“An economy” might be described as the description we slap on our attempts to allocate useful and scarce resources – and the scarcer and more useful they are, the more money is usually demanded in exchanged for them.
So prices are how we measure this scarcity and usefulness.
With free markets, these prices are discovered by the consumers – they propose how much of their money they are willing to swap for a given product or service, and the producers that can make a profit at that price, prosper.
Those that can’t, don’t – their business gets recycled into the economy as all their people go and work elsewhere, all their office furniture gets sold off and all their debts vanish.
So far so good – creative destruction keeping an economy healthy in the same way periodic brush fires prevent a build up of dry brush that might erupt into massive wildfires later.
But for the last century here in the developed World, we’ve noticed a bit of a problem – a tendency for these small periodic brush fires to not really happen as much, resulting in occasional massive wildfires that destroy whole swathes of our economies.
Normally, I’d blame government – politicians and bureaucrats love to justify their salaries and positions by “helping” when things go wrong, and they have never seen a problem their efforts can’t turn into a disaster. They love to rush in with the hoses and prevent any tiny fire, because there’s votes to be had in firefighting.
But we’ve had government for a couple of thousand years – why do we suddenly have these extreme problems now?
Yup – it’s Mark Carney’s fault.
Because money is what denominates the price of everything, and central banks set the price of money.
When a central banks sets an interest rate for banks to borrow at, rather than allowing all rates to be set by the free market, price is being mandated, not discovered.
So instead of the free market, we get a handful of intellectuals-yet-idiots making the decision instead – if they set that rate too low, banks borrow too much and lend too much and crazy business ideas that have no viable business model get funded into existence and before you know it we have Facebook.

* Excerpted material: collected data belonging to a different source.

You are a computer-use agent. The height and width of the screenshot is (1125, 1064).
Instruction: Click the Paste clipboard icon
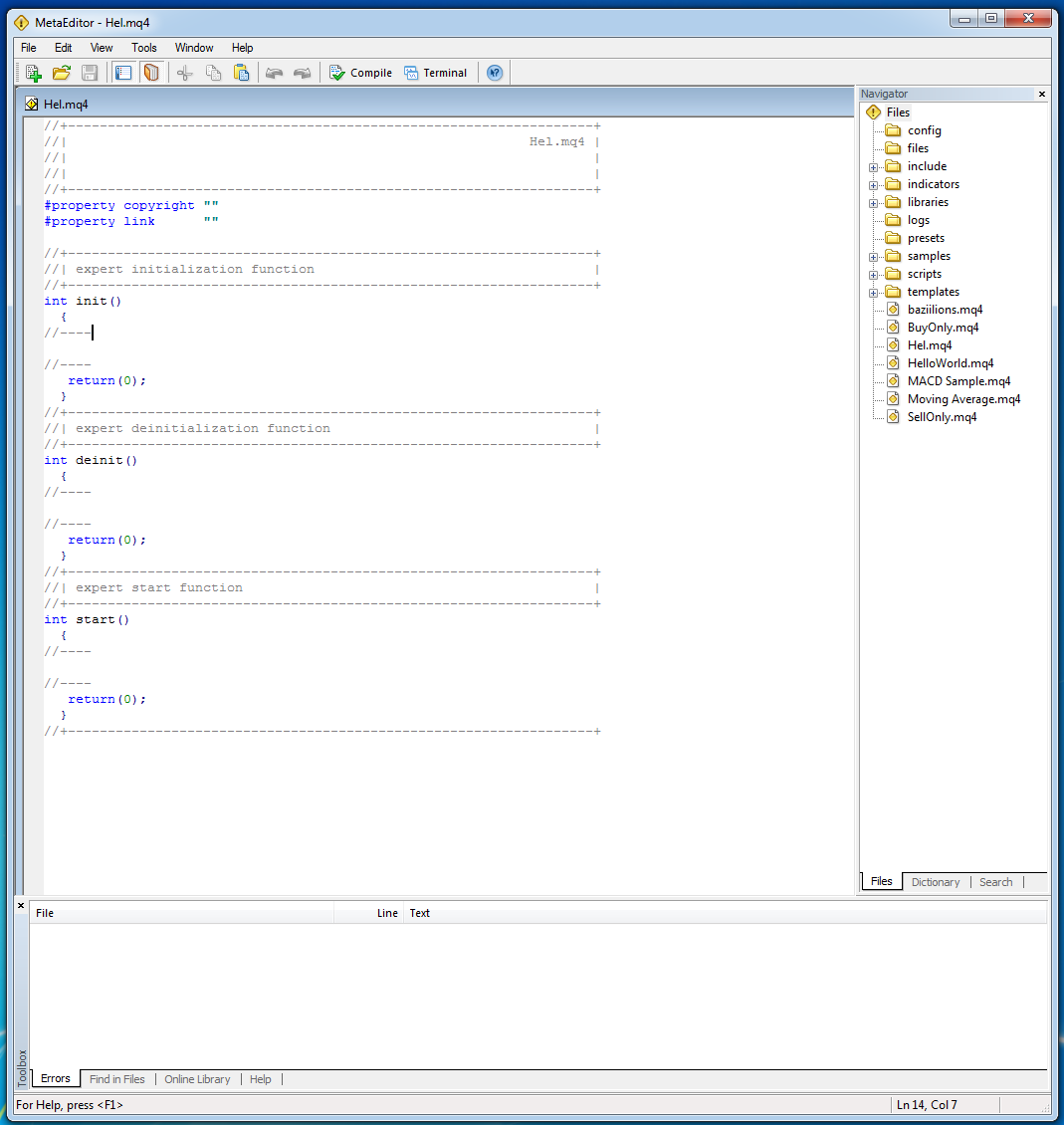coord(241,73)
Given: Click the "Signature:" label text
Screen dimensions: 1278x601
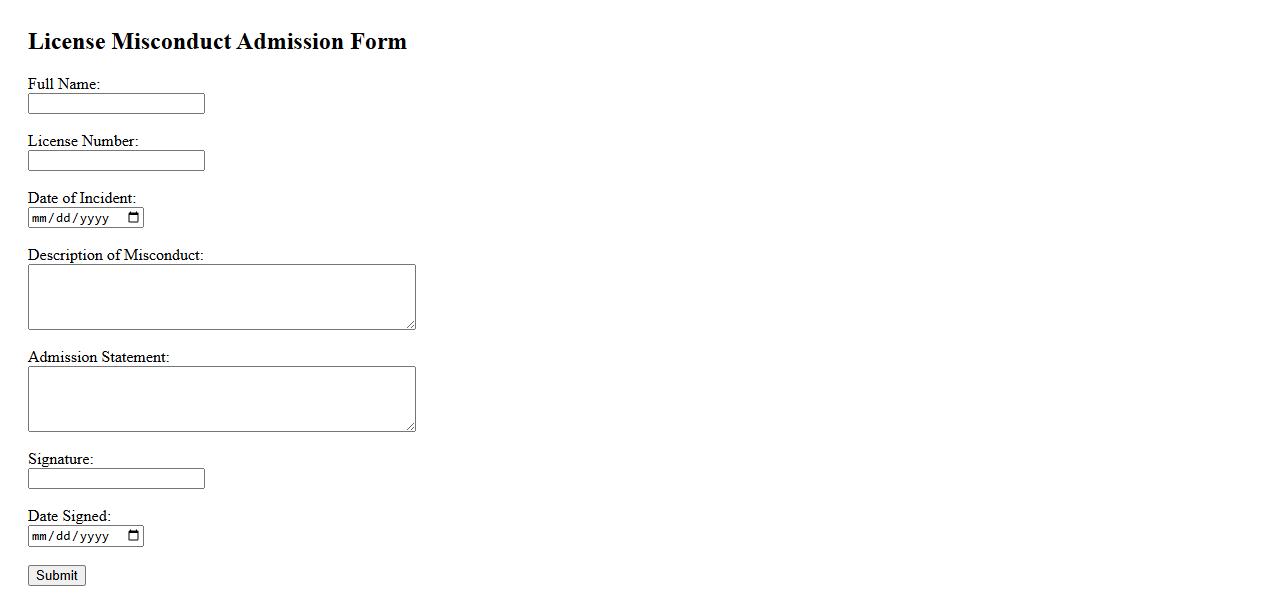Looking at the screenshot, I should (60, 459).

And if they set it too high, banks don’t borrow enough, don’t lend enough, and entrepreneurs with great ideas can’t get started and James Dyson never gets his crazy hoover scheme off the ground.
Whereas if they get it exactly right all the time, fluctuating it twenty times a day in precise accordance with what the free market would have decided………….then what’s the point?

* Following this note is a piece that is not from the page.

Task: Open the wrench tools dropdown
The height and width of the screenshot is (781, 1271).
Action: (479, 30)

The free market would have done that on its own.
You see the problem – central banks have been forcing us to use money at artificial rates for the last century, and as a result we have oscillated wildly between periods of boom and bust. The periodic small brushfires have been ruthlessly extinguished by the central bank making money too cheap or too expensive and as a result the dry brush piles up until one day we have a massive wildfire.

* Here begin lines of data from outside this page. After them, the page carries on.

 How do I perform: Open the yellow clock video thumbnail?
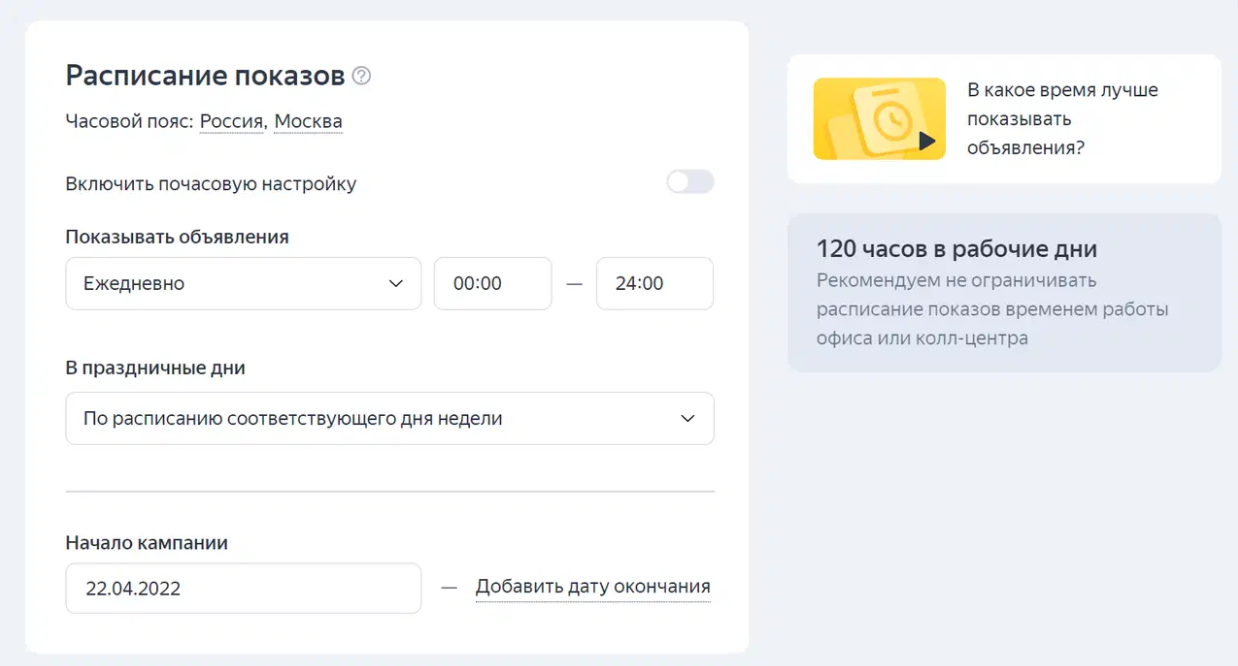[x=879, y=119]
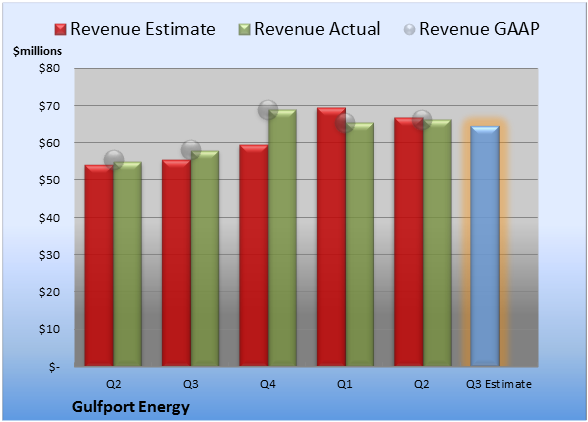
Task: Click the second Q2 green actual bar
Action: coord(437,243)
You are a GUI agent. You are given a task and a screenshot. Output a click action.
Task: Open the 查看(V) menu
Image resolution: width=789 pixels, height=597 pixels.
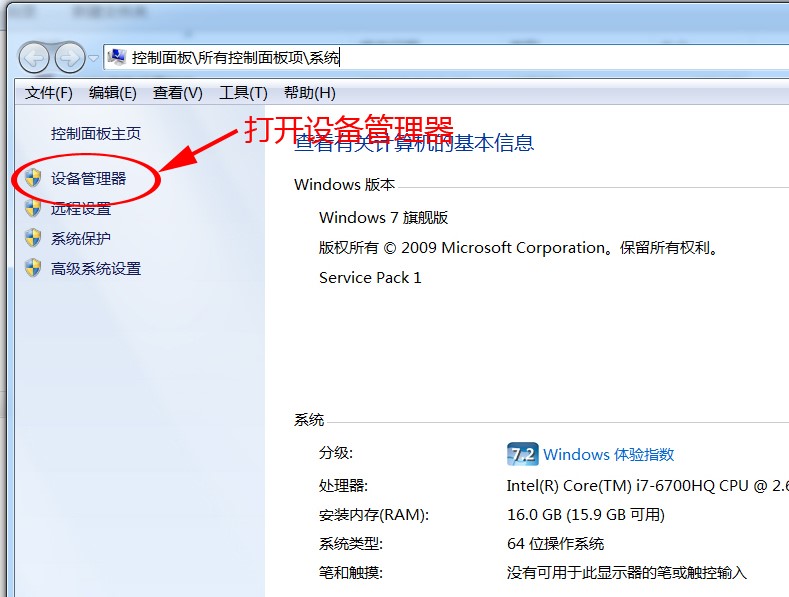tap(177, 93)
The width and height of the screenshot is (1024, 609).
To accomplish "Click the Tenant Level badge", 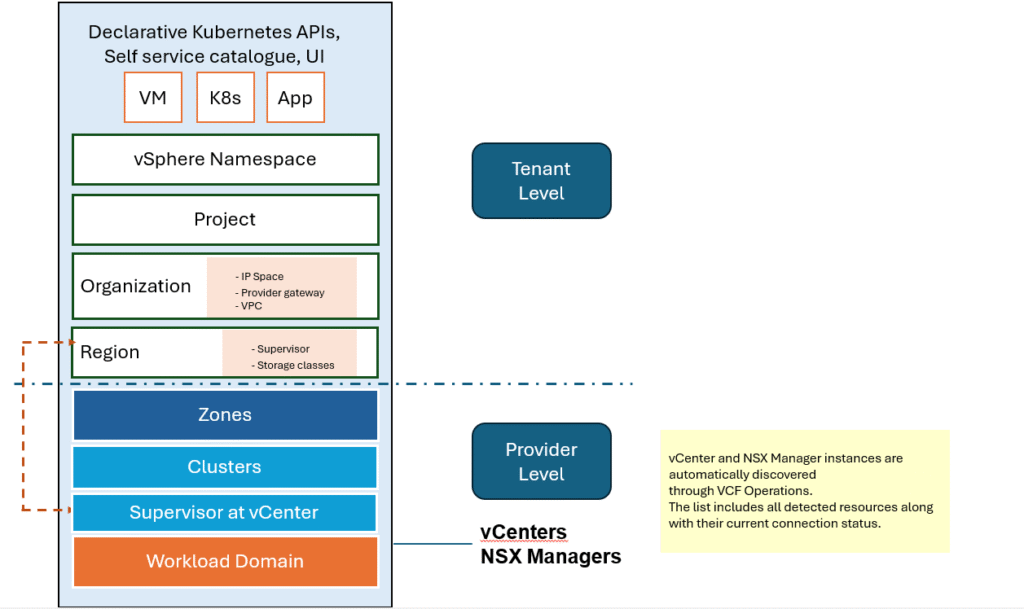I will click(541, 181).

The tech stock boom funded with cheap money in the late nineties. The housing bubble they blew in an attempt to rescue us from that with cheap mortgages (Paul Krugman actually recommended it) and now the bond and equity bubbles they’ve blown by making money so cheap banks can borrow it and park it in the bond and equity markets for a tidy profit.
Free markets cannot function with central banks draped around their necks, and they’re not.
We are about to see a very large wildfire as a result.